Re: Pgoutput not capturing the generated columns

From: Shubham Khanna <khannashubham1197(at)gmail(dot)com>
To: vignesh C <vignesh21(at)gmail(dot)com>
Cc: Peter Smith <smithpb2250(at)gmail(dot)com>, Amit Kapila <amit(dot)kapila16(at)gmail(dot)com>, Masahiko Sawada <sawada(dot)mshk(at)gmail(dot)com>, Rajendra Kumar Dangwal <dangwalrajendra888(at)gmail(dot)com>, pgsql-hackers(at)lists(dot)postgresql(dot)org, euler(at)eulerto(dot)com
Subject: Re: Pgoutput not capturing the generated columns
Date: 2024-10-18 12:12:08
Message-ID: CAHv8RjLviXAWtB3Kcn1A1jPpqORpkNay1y2U+55K64sqwCdrGw@mail.gmail.com
Views: Raw Message | Whole Thread | Download mbox | Resend email
Thread:
Lists: pgsql-hackers

On Thu, Oct 17, 2024 at 12:58 PM vignesh C <vignesh21(at)gmail(dot)com> wrote:
>
> On Wed, 16 Oct 2024 at 23:25, Shubham Khanna
> <khannashubham1197(at)gmail(dot)com> wrote:
> >
> > On Wed, Oct 9, 2024 at 9:08 AM vignesh C <vignesh21(at)gmail(dot)com> wrote:
> > >
> > > On Tue, 8 Oct 2024 at 11:37, Shubham Khanna <khannashubham1197(at)gmail(dot)com> wrote:
> > > >
> > > > On Fri, Oct 4, 2024 at 9:36 AM Peter Smith <smithpb2250(at)gmail(dot)com> wrote:
> > > > >
> > > > > Hi Shubham, here are my review comments for v36-0001.

Dataset records
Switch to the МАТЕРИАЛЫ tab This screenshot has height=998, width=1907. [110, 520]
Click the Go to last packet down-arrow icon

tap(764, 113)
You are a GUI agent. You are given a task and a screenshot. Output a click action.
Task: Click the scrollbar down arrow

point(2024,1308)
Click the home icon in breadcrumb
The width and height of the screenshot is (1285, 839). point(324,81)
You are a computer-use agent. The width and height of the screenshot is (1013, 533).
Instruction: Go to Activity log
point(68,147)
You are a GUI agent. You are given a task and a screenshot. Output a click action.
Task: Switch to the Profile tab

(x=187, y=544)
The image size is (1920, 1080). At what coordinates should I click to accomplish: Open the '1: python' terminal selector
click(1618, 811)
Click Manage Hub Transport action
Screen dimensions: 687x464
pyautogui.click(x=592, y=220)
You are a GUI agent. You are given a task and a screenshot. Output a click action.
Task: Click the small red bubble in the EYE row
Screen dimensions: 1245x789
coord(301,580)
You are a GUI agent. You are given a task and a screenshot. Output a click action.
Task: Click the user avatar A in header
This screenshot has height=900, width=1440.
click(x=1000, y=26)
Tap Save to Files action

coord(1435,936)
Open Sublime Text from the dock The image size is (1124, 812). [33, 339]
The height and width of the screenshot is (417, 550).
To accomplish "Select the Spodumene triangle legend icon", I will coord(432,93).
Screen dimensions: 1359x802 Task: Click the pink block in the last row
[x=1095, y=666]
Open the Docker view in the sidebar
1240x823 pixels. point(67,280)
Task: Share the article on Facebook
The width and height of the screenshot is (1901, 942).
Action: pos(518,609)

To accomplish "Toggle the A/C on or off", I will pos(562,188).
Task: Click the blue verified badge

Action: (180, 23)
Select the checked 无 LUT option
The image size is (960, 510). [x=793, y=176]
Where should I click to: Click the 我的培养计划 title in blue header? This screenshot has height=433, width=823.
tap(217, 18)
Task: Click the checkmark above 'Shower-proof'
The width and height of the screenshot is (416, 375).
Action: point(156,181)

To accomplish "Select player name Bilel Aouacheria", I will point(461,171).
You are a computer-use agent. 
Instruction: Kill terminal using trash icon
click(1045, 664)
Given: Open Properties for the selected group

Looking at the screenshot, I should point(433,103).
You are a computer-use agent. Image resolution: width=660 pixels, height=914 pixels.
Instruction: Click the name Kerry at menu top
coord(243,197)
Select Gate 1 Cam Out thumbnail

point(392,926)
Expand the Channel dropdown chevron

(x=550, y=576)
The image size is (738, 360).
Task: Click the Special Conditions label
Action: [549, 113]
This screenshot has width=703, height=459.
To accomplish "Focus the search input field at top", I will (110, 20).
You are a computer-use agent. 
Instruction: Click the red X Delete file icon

Set of tasks:
1. In the email on pgoutput and generated columns, which patch version is Peter Smith reviewing?
2. Copy the part of the email on pgoutput and generated columns that starts with "On Thu, Oct" and goes on through "comments for v36-0001.".

Solved problems:
1. v36-0001

2.
On Thu, Oct 17, 2024 at 12:58 PM vignesh C <vignesh21(at)gmail(dot)com> wrote:
>
> On Wed, 16 Oct 2024 at 23:25, Shubham Khanna
> <khannashubham1197(at)gmail(dot)com> wrote:
> >
> > On Wed, Oct 9, 2024 at 9:08 AM vignesh C <vignesh21(at)gmail(dot)com> wrote:
> > >
> > > On Tue, 8 Oct 2024 at 11:37, Shubham Khanna <khannashubham1197(at)gmail(dot)com> wrote:
> > > >
> > > > On Fri, Oct 4, 2024 at 9:36 AM Peter Smith <smithpb2250(at)gmail(dot)com> wrote:
> > > > >
> > > > > Hi Shubham, here are my review comments for v36-0001.